YOGYAKARTA – Guna menangani jumlah pasien bencana yang jumlahnya cukup banyak, maka agar tidak panik Dinas Kesehatan DIY menggandeng sejumlah rumah sakit yang ada di Yogyakarta. Hal itu dilakukan, agar semua korban bisa tertangani dengan baik dan benar.
Meski hal itu tidak diinginkan, namun setidaknya sebelum ada musibah semua sudah dipersiapkan jauh hari sebelumnya. Untuk memastikan tidak ada kepanikan Dinas Kesehatan DIY setiap tahunnya sedikitnya melibatkan 15 rumah sakit (RS) di daerah itu dalam penerapan sistem kesiapsiagaan penanganan bencana alam.
Kepala Bidang Pelayanan Kesehatan (Yankes) Dinas Kesehatan DIY, Etty Kumolowati di Yogyakarta, Senin (13/6). Sistem kesiapsiagaan bencana ini agar 34 rumah sakit tidak lagi gagap ketika ada banyak pasien secara bersamaan yang masuk akibat bencana alam,” jelas Etty.
Program itu, lanjut dia, bertujuan agar setiap rumah sakit mempunyai sistem penanganan korban bencana dengan baik dan tepat. “Dalam Program Hospital Disaster Plan, tidak hanya masyarakat saja yang harus siap siaga, tapi RS juga harus siap siaga dalam menghadapi bencana,” ujarnya.

#### [Blok Data]
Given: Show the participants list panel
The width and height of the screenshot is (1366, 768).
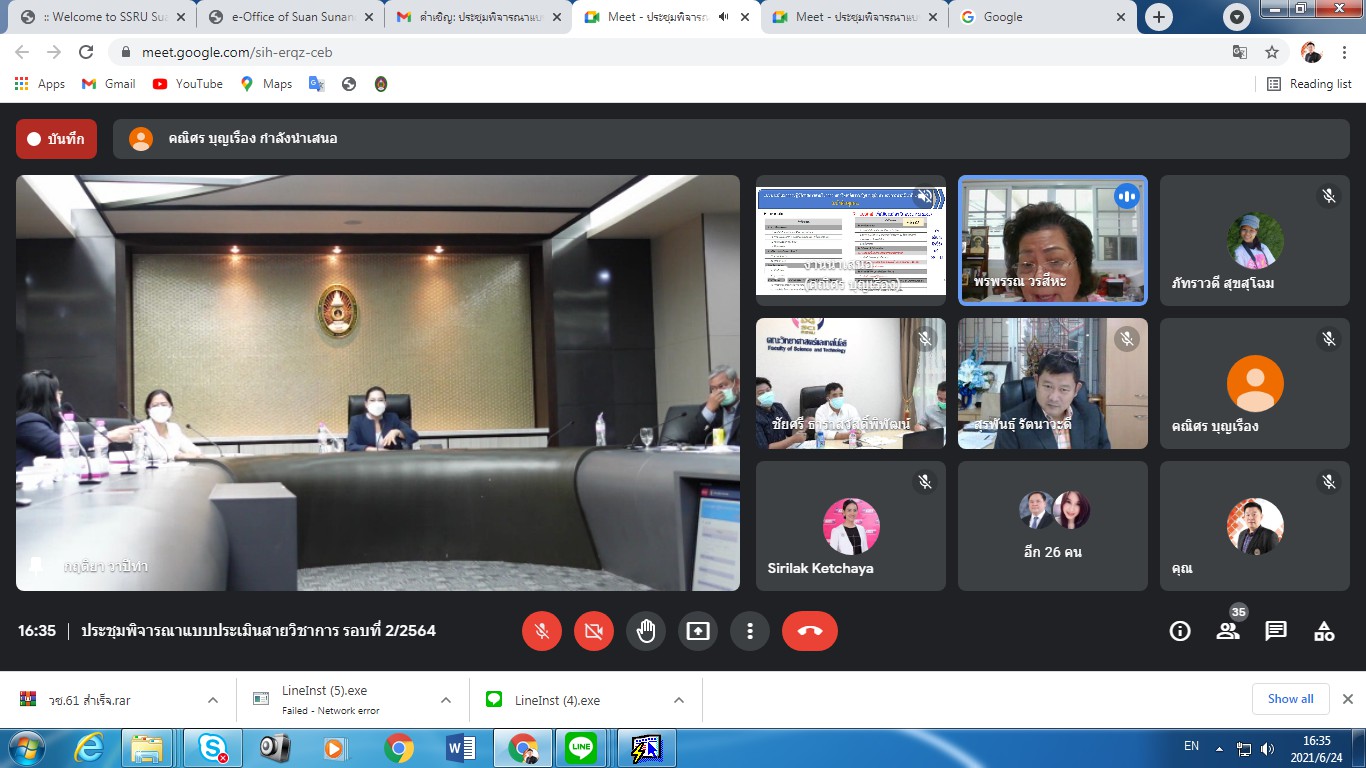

#### [Tujuan Latihan]
Lanjutkan berita tentang kesiapsiagaan rumah sakit di DIY menghadapi bencana, dimulai setelah kalimat terakhir yang ditampilkan.

#### [Jawaban]
Apalagi DIY, menurut Etty, merupakan wilayah memiliki ancaman beragam bencana. “Berdasarkan ata ada sekitar 12 ancaman yang bisa sewaktu-waktu terjadi seperti gempa bumi, tsunami, gunung meletus, banjir, tanah longsor, kebakaran, kekeringan, cuaca ekstrem, wabah penyakit dan sebagainya,” ujarnya.
Selain itu, imbuhnya, juga konflik sosial, kemudian kegagalan teknologi. “Banyak bencana alam yang tidak bisa diprediksi. Hanya erupsi gunungapi, tanah longsor, banjir yang bisa terpantau. Sehingga semua komponen harus siap siaga,” katanya.
Sementara Kepala Seksi Rujukan dan Khusus, Bidang Yankes Dinas Kesehatan DIY, Kudiyana mengatakan, program itu terus diberikan kepada RS agar tidak terulang lagi kegagapan rumah sakit dalam menghadapi bencana. Seperti pada bencana gempa 2006 dan erupsi Merapi 2010 lalu.
Peristiwa bencana alam tersebut, kata dia, menjadi pelajaran bagi semua. Pengalaman 2006, RSUP Dr Sardjito yang sebesar itu gagap ketika menghadapi ratusan pasien bencana gempa bumi. Begitu juga pada 2010 lalu juga sempat gagap, tapi tidak separah sebelumnya. Dengan kerjasama ini, diharapkan kedepan tidak ada kepanikan lagi serbuan pasien korban bencana.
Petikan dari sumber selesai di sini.